Using only the entries below, output the lines starting at the one containing "Given: Display the 5Y chart range" and ending at the one containing "You are a computer-use", exactly and inclusive of both, omitting the pictures.
(Data provided begins)
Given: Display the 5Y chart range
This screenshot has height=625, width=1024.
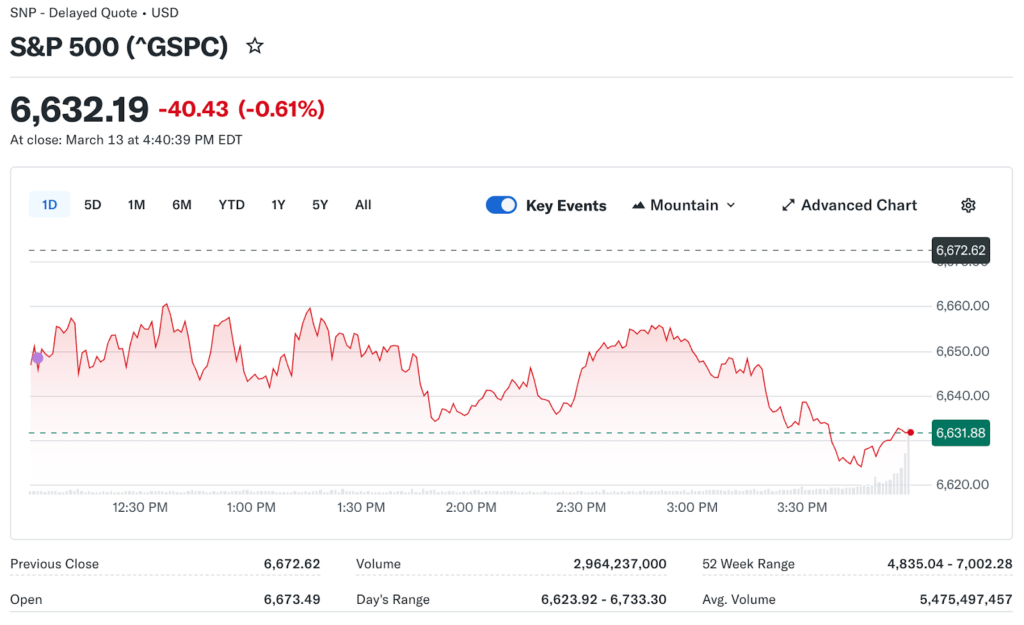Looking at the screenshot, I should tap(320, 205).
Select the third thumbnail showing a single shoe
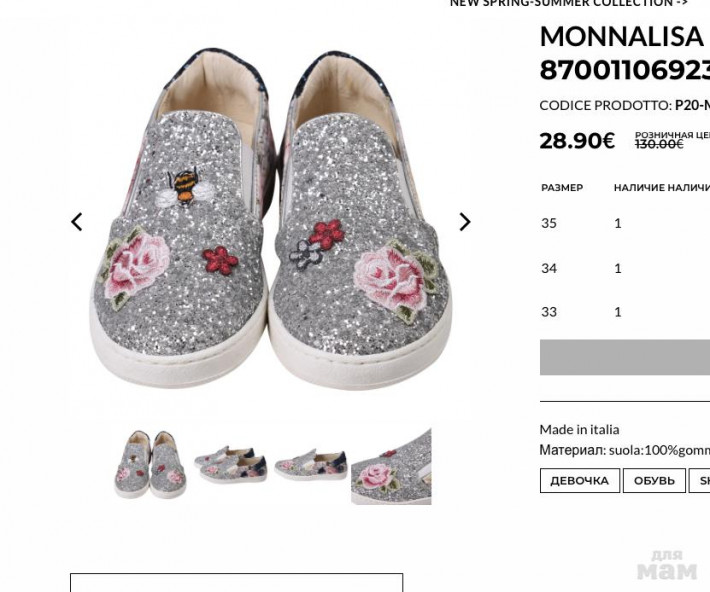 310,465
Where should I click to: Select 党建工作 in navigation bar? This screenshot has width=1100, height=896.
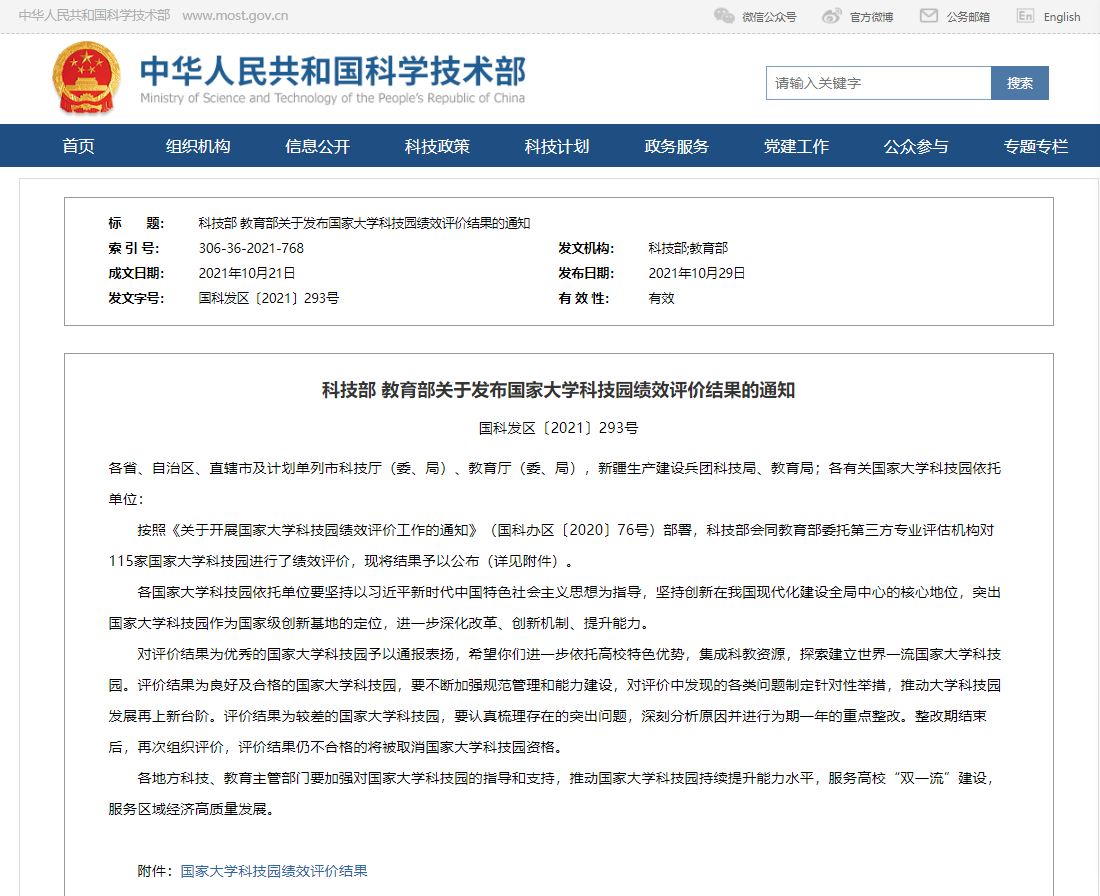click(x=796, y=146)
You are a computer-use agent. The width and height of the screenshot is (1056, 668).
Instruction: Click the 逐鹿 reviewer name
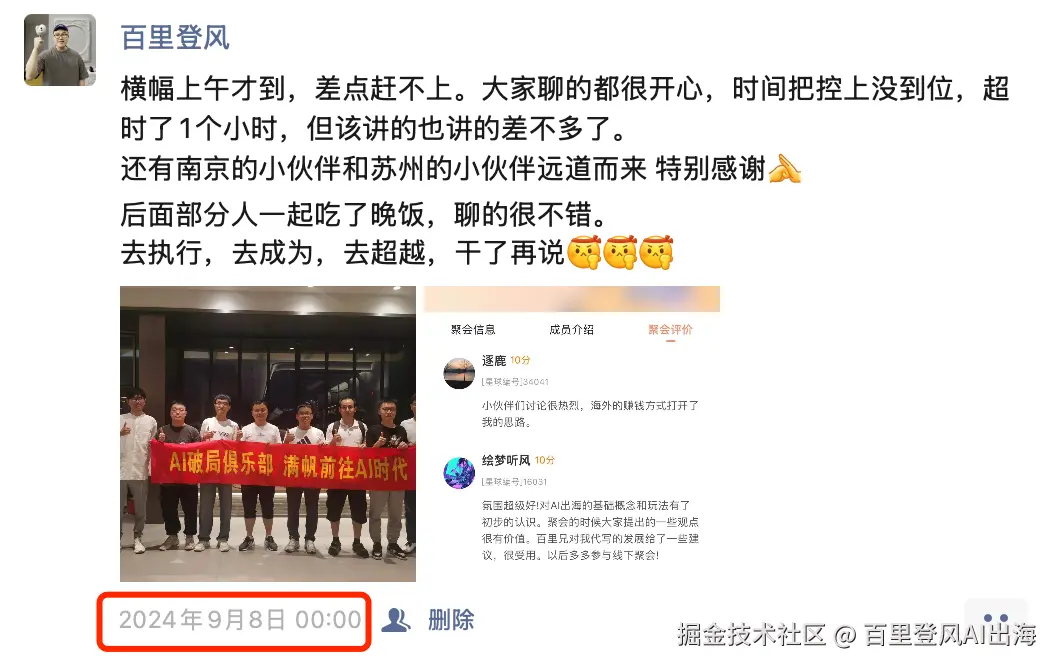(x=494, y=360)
(Data provided ends)
(Data provided begins)
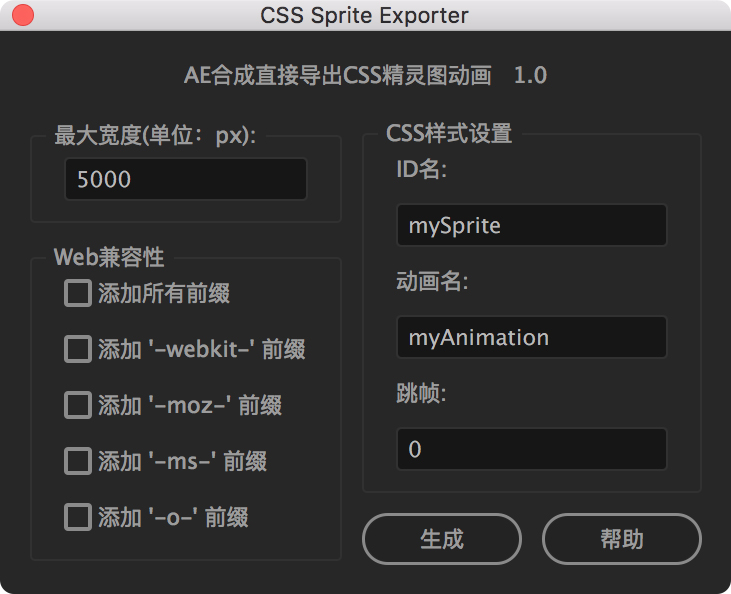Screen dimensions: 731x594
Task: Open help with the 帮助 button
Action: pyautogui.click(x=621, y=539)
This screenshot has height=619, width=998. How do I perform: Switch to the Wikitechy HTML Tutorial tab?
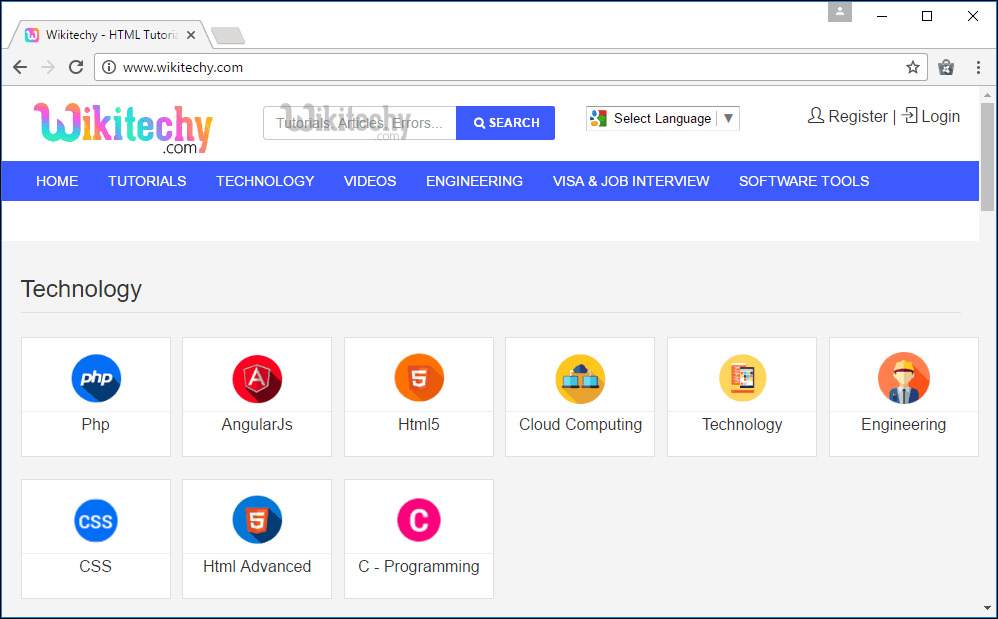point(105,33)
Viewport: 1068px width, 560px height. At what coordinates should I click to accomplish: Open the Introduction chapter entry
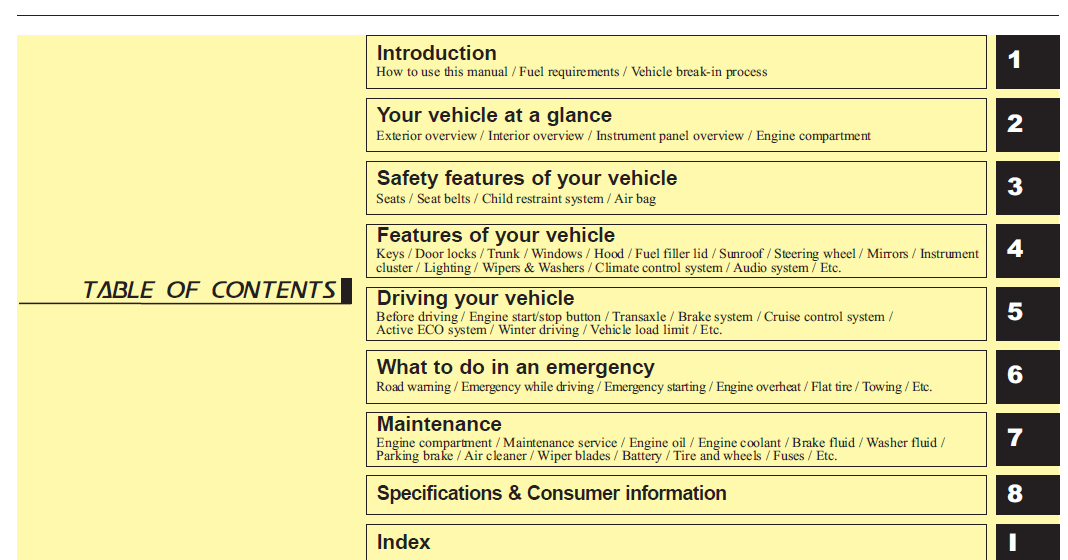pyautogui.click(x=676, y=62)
(Data provided ends)
(Data provided begins)
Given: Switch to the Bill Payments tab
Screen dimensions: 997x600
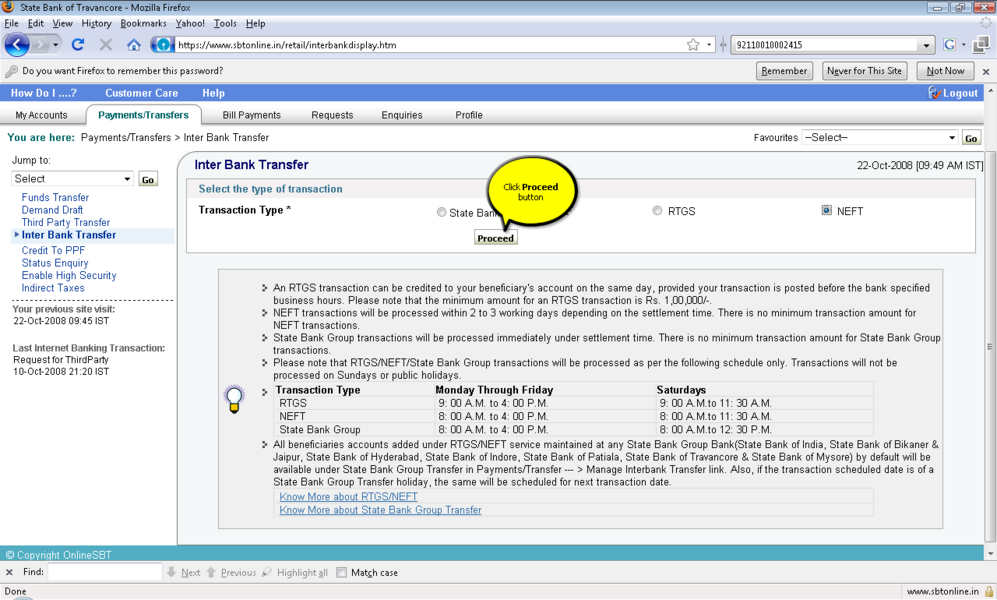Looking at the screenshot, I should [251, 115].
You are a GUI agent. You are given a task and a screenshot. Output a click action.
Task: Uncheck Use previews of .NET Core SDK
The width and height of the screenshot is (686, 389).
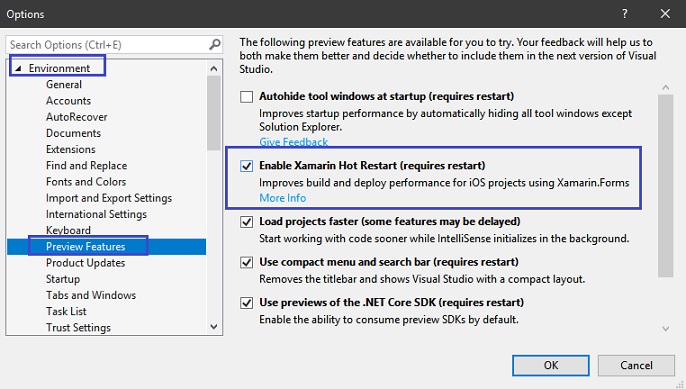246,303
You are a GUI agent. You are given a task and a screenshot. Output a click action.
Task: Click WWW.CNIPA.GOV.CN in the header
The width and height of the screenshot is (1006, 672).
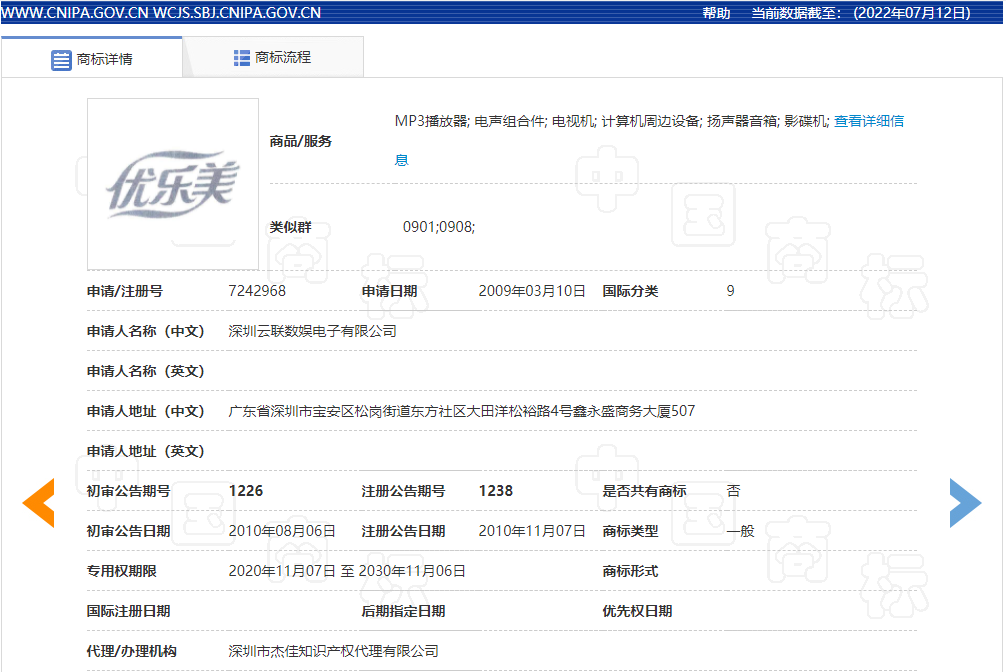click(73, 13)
(Data provided ends)
* Reply:
Given: Display the 5Y chart range
This screenshot has height=625, width=1024.
Looking at the screenshot, I should tap(320, 205).
Select the third thumbnail showing a single shoe
 310,465
Where should I click to: Select 党建工作 in navigation bar? This screenshot has width=1100, height=896.
click(x=796, y=146)
You are a computer-use agent. The width and height of the screenshot is (1056, 668).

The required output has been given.